Objective
The putting drill text below gives a list of things to do with your first ball. Write out every item on that list.

## BEGIN Text extract

When most golfers practice, they focus on hitting shots. But putting accounts for so many shots during a round, it should not be overlooked. Here’s a great lag putting drill to do on the practice putting green. Before you start mark a three feet circle around the hole with tees or coins. Come back about 30 feet from the hole and with five balls, practice putting to within the three foot circle.
From 30 feet away we don’t expect to hole the putt but what we really want is to eliminate the possibility of three putting. Generally speaking it’s the pace of the putt that causes the three putt. With your first ball learn the line, get the feel, use your eyes. When you have hit all five balls, count how many are within the circle. Then do the same drill from the opposite side of the hole.
Practicing this drill regularly will greatly improve your lag putting.

## END Text extract
## BEGIN Supplied material

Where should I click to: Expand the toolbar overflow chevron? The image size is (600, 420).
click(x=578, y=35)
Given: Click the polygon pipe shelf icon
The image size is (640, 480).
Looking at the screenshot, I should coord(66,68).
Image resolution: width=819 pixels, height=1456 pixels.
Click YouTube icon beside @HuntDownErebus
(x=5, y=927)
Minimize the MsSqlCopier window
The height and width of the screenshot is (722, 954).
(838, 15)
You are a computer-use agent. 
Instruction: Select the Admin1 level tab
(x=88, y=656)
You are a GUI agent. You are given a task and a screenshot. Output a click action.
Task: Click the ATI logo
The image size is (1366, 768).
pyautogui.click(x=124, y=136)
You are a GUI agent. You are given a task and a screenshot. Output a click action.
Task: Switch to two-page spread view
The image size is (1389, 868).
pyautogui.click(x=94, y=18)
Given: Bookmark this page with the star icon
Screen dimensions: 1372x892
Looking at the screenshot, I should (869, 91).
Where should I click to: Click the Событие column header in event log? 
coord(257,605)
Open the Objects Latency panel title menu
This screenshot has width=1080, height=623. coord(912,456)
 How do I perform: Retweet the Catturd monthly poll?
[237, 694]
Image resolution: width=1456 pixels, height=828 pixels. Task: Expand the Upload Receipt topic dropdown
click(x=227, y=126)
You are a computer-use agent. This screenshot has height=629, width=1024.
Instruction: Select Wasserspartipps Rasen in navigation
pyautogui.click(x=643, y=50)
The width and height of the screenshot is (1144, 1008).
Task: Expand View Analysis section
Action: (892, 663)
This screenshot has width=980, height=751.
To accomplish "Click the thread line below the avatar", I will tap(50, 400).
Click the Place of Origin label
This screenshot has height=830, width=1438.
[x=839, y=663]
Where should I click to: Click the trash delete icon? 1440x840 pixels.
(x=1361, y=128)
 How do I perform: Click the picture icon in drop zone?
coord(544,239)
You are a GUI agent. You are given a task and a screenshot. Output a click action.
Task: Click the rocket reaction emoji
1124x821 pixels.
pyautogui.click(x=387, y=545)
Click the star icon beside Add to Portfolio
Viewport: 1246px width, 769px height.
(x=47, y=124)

## END Supplied material

Solution below
Learn the line
Get the feel
Use your eyes